For the past nearly 17 years I have had the privilege of being Alexander, McKay, and Abby’s mother.  It has been so fun to be a triplet mom!  They have filled my life with wonder and joy.  The first thing I’d like to do today is to thank those who have helped me mother them over the years.  We have been blessed to have the help and friendship of several wonderful women who have helped me care for them.  They have eased my burden of care, filled our home with love and laughter, and been sisters to me as they have served our family.  I love them and am so grateful for them.  I am also grateful for the multitude of wonderful teachers, aides, and health professionals that have taken care of Alex and McKay.  We think that through them we meet the most wonderful people in the world.

Now, I speak to you today of the reality of God and the blessing of the Atonement of the Savior.  Alex always had a tender heart when it came to things of the Spirit.  Todd and I have tried to teach the gospel of Jesus Christ to our children and I know that Alex knew it was true.  He loved it when we read scriptures, when we talked or sang about prophets, when we prayed, and when we went as a family to the temple to perform baptisms and confirmations for the dead.  He loved to “stand” in holy places!  I know that he had a testimony that the gospel is true; that he knew that he had a Savior who provided him with comfort to withstand his trials. 

Our little family is very happy.  We know we are blessed to have each other.  But over the years we have all had many sleepless nights of sorrow and pain and many days of worry and care.  I had one such day about 4 -1/2 years ago.   It was a few weeks before Christmas and McKay had been in Primary Children’s Hospital in Salt Lake for several days.  I was melancholy.  I wanted to be home with everyone else preparing for Christmas.  I was weary of being at hospitals all the time and of seeing both of my boys suffer.  Our family had been through much tribulation that year, and unbeknownst to me, much more was to come.  As McKay slept, the idle thought crossed my mind:  “Does God really love us?”  Nearly immediately a host of memories came to my mind of the tender mercies and outright miracles our family has experienced.  I knew that God loves us and even in my annoyance at yet another stay in the hospital, I could not deny that I have felt his love in specific and palpable ways. 

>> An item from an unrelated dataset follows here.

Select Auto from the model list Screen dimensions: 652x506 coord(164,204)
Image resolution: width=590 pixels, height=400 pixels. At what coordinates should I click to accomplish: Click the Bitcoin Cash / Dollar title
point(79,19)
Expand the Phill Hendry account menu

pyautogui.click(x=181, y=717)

A few minutes later, however, the still, small but distinct voice of the Holy Ghost spoke to me:  “You know God loves you.  The real question is, Do you love Him?”  My quick answer was, “Of course I do.”  But the moment asked for more from me.  I knew that this was where the “rubber hits the road,” so to speak.  I stopped to really think.  I counted my blessings.  I remembered times of holiness and healing in hospital rooms and at home.  I recalled many specific instances when my soul was anguished but when I received an abundance of comfort and peace.  I reflected on the joy I have in knowing that I am a daughter of God, that I have a Savior, and that I know that we will all someday be resurrected and that our physical bodies will be perfected.  I realized anew that I do, indeed, truly love God.  With all my heart, mind, and soul I love Him and thank Him for the beauty and grace of my life. 

I know that Jesus Christ once walked on the earth and that while he was here he taught his gospel.  I know that gospel has been restored to the earth.  I know that in the garden of Gethsemane and on the cross my Savior and yours suffered for our sins and also for our sorrows.  I don’t know exactly how the eternal mechanics of this works, but I know it does.  This knowledge has brought power and peace to my life.

And today, I stand before you to testify that I still love God and I still know that he lives and that He loves me.

 I have had the privilege of associating with angels – one of whom was Alex.  He loved me and cared for my soul very tenderly.  I testify that Alex was on God’s errand here on earth.  The spirit witnessed to me in a very special way many years ago that Alex, McKay and Abby came to earth together for a reason, and that God had given each of them the body they would need to perform the mission that He had in mind for them.  Through the trials and experiences Alex faced, his soul was purified and refined.  He was always sweet and full of goodness, but as he grew up and endured many surgeries and illnesses, I saw him mature in multiple ways.

Although he couldn’t speak, all who knew him could tell that he had a brilliant mind.  I sensed that his understanding of the gospel grew over time and that he was competent in things of the Spirit.  I also sensed that he grew in wisdom and compassion.  I believe that he was being prepared, through a unique set of circumstances, to serve the Lord in specific ways in this life and the next.  The Spirit has testified to me that this is true, even as I write this talk.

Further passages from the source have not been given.